(実施事項):
**a.** 「虎に翼」第23週を考察した文章によると、東京原爆訴訟の判決文はどこが公開しているか。
**b.** 「虎に翼」第23週を考察した文章を、最後の文の後から書き進めよ。
-------- 本文抜粋 --------
朝ドラ「虎に翼」の弁護士考察・第23週(東京原爆訴訟)
第23週は、三淵嘉子が実際に担当していた東京原爆訴訟(下田事件)が、大きく取り上げられました。米国の原爆投下行為について日本国への損害賠償を請求したこの事件。法曹界では広く知られていますが、おそらくドラマでクローズアップされたのは、初ではないかと思います。
実際の東京原爆訴訟
今週のストーリーは、下田隆一さんを含む4名の被爆者が原告となった、東京原爆訴訟(いわゆる下田事件、シモダ・ケース)がモデルになっています。この事件の判決文は、日本反核法律家協会がWebサイト上で公開しています。私も、判決文を読んでみました。
山田よねの尋問
山田よねが、国際法学者に対して尋問するシーン。一見すれば、議論をはぐらかす学者に感情をぶつけているようでしたが・・・。実は、国際法の解釈問題について、高度な議論を展開していました。
原告の「怒り」を率直に表現しつつ、法的にも的を射た議論を展開する姿に、山田よねの大きな成長を感じました。
-------- データ抜粋 --------
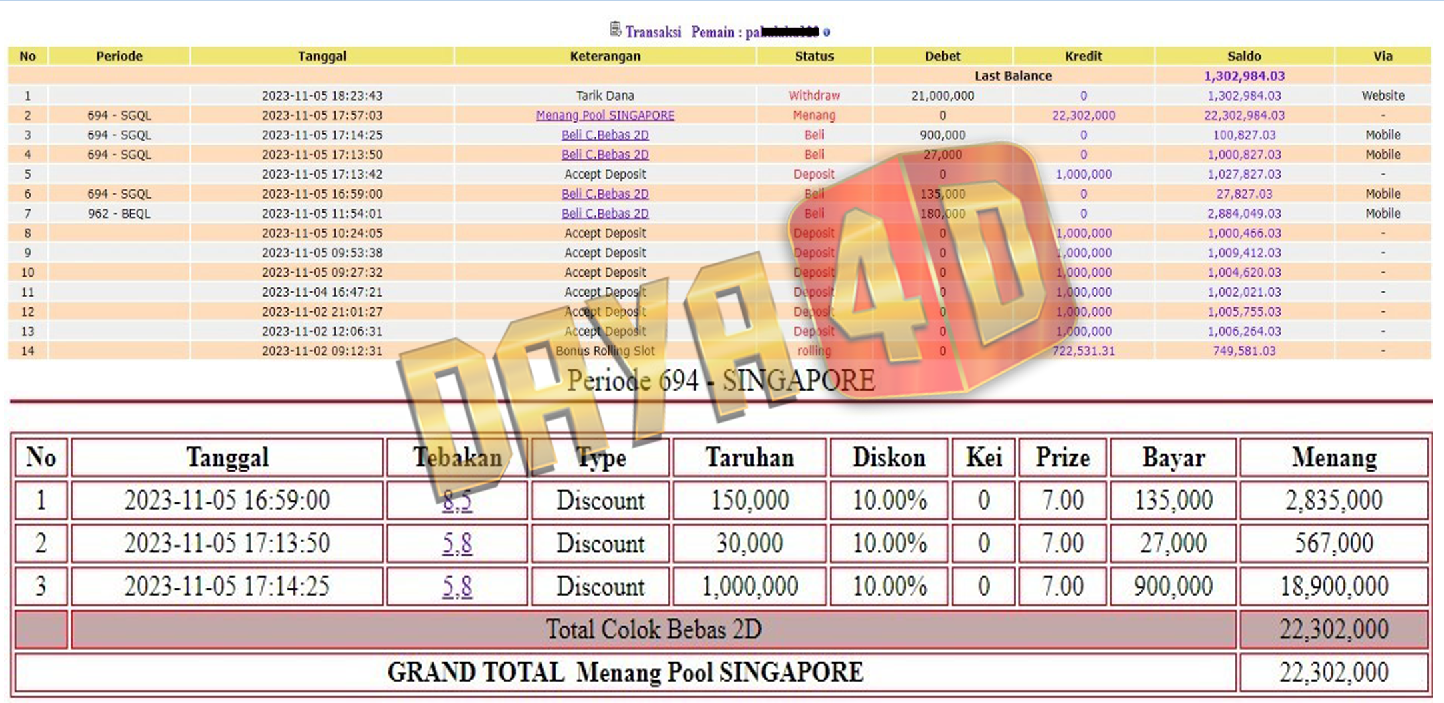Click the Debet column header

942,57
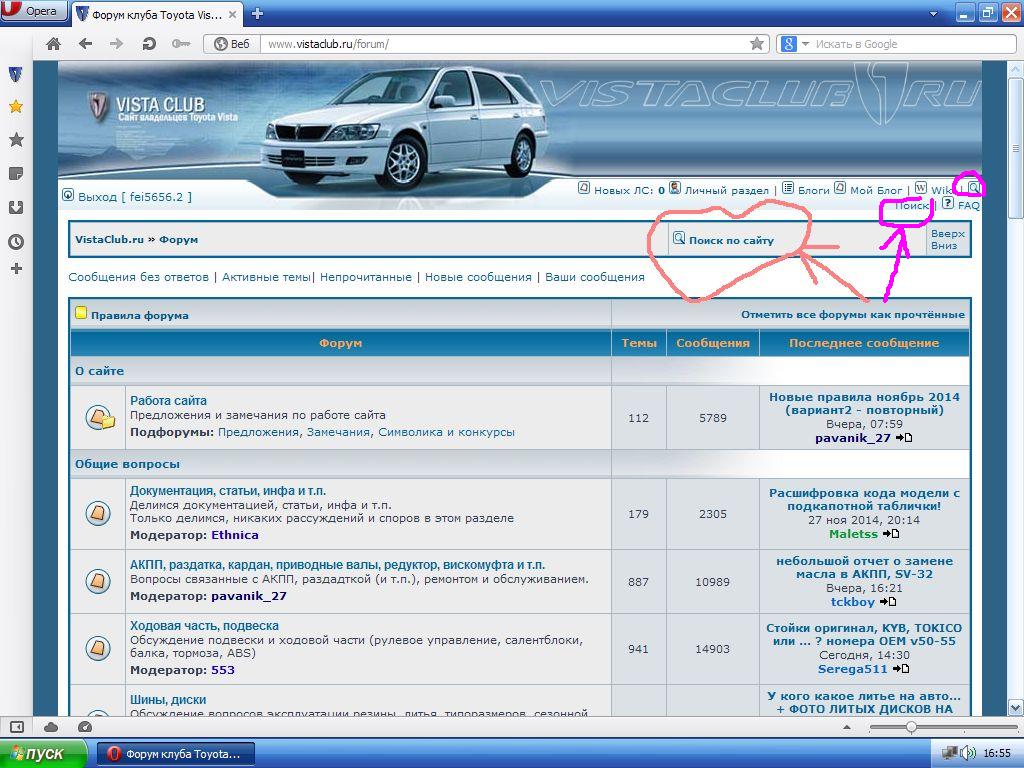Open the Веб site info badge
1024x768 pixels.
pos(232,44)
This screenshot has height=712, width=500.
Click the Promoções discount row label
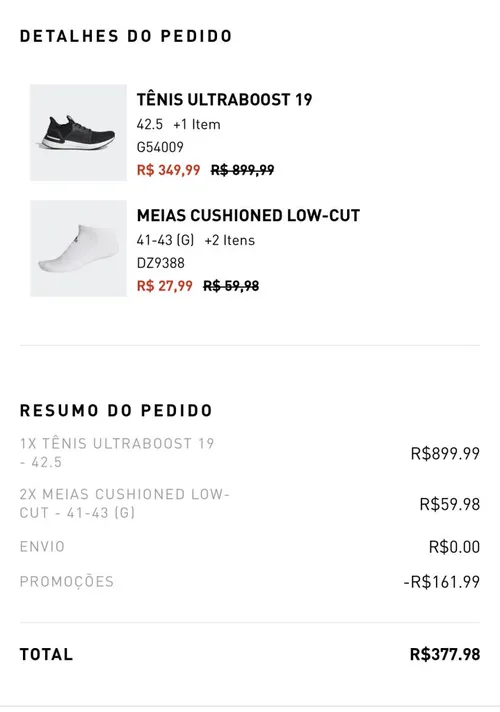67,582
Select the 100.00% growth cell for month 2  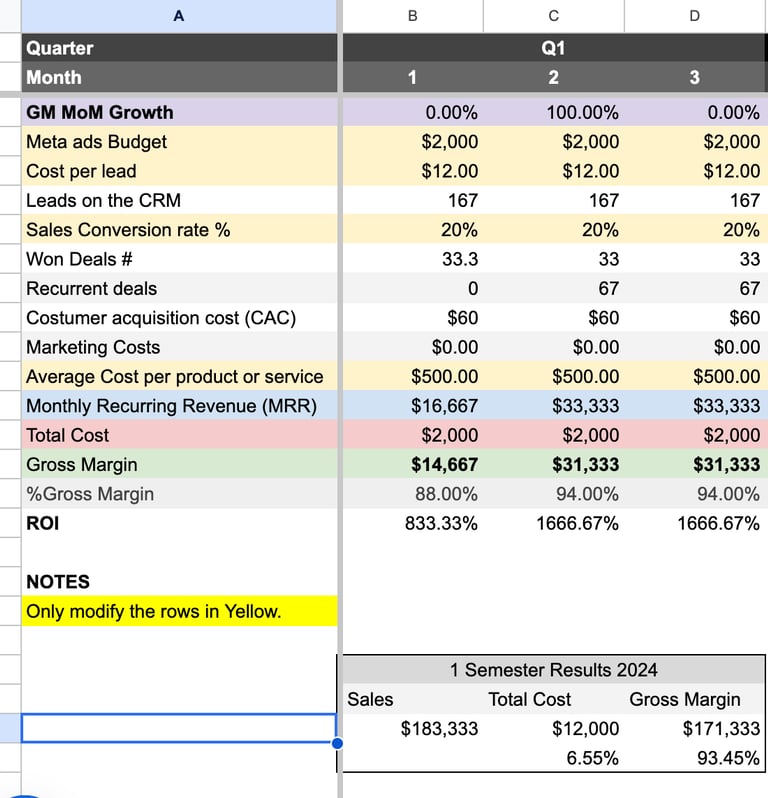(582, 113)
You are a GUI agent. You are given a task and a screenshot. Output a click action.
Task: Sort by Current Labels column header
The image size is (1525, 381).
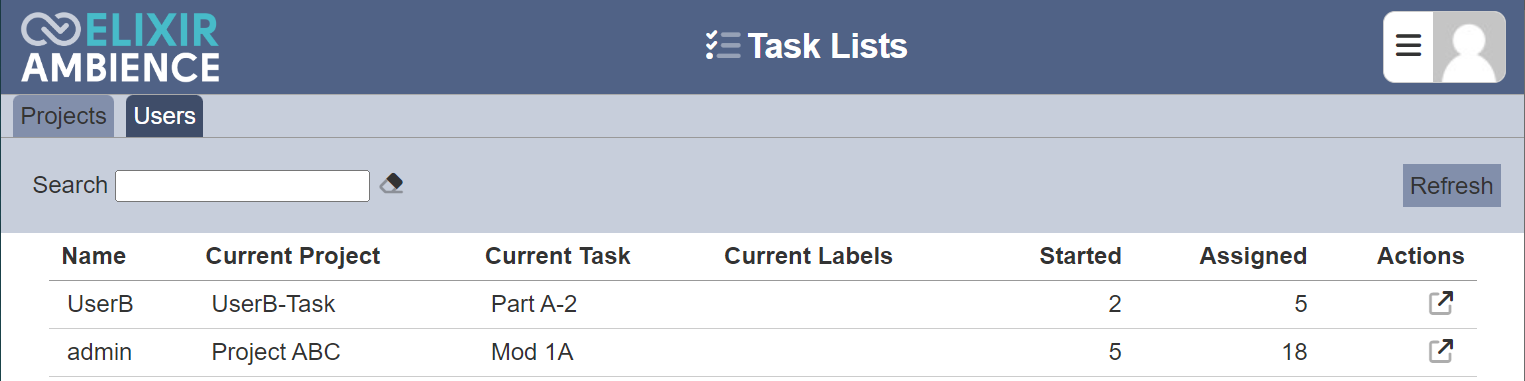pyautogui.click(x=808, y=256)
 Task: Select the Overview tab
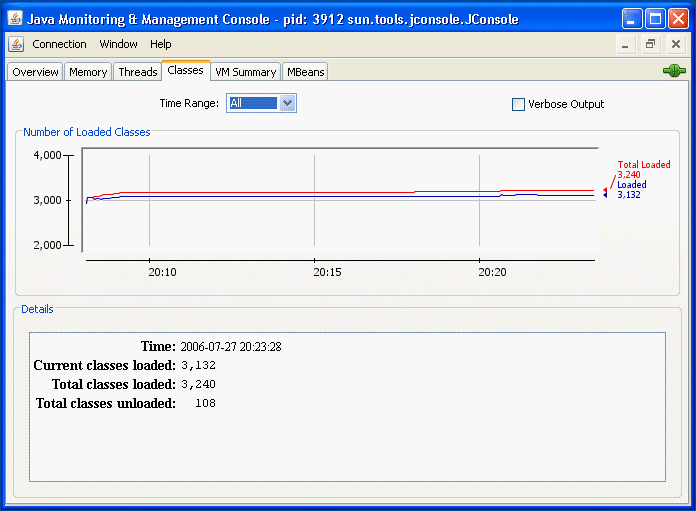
--------
(演習の解答):
**a.** 日本反核法律家協会がWebサイト上で公開している。

**b.**
異例の判決
東京原爆訴訟は、(1)国際慣習上、外国政府の国際法違反に対して個人が法的責任を追及することはできない点や、(2)米国法において国の不法行為責任を追及することは認められていない(主権免責の法理)点を理由に、原告らの損害賠償請求を棄却しています。
つまり、東京原爆訴訟の出した結論は、「原爆投下が国際法違反かどうかにかかわらず、原告の損害賠償請求を認める余地はない」というものであり、国際法を正面から議論する必要はありませんでした。
それにもかかわらず、東京原爆訴訟の判決は、ハーグ条約などの関係国際法規の解釈を詳細に論じたうえで、米国による原爆投下が国際法に反していたことを明確に認めています。
裁判所は、結論を導くために不要な議論を回避する傾向にあり、「外国政府の行為が国際法に反するか?」というセンシティブな問題は、できる限り、判断を回避することが通例です。それにもかかわらず、あえてこの議論に踏み込んで、しかも、原告側の主張を受け入れる判断をしたことは、極めて異例でした。
裁判所が日本政府に投げかけた課題
東京原爆訴訟の判決において、裁判所は、国の責任を否定した後、次のように述べています(実際の判決文を引用しました)。
ドラマでも、こちらの箇所が、全文に近い形で引用されており、圧巻でした。
「われわれは本訴訟をみるにつけ、政治の貧困を嘆かずにはおられないのである。」
裁判所が、政府の過ち、そして、怠慢を、正面から糾弾する締めくくりに、このドラマがテーマとする「司法の独立」を感じました。
この判決の後、昭和43年に、「原子爆弾被爆者に対する特別措置に関する法律」が制定されます。「原子爆弾被爆者の医療等に関する法律」に基づく認定を受けた被爆者に対して手当が支給され、救済が拡充しました。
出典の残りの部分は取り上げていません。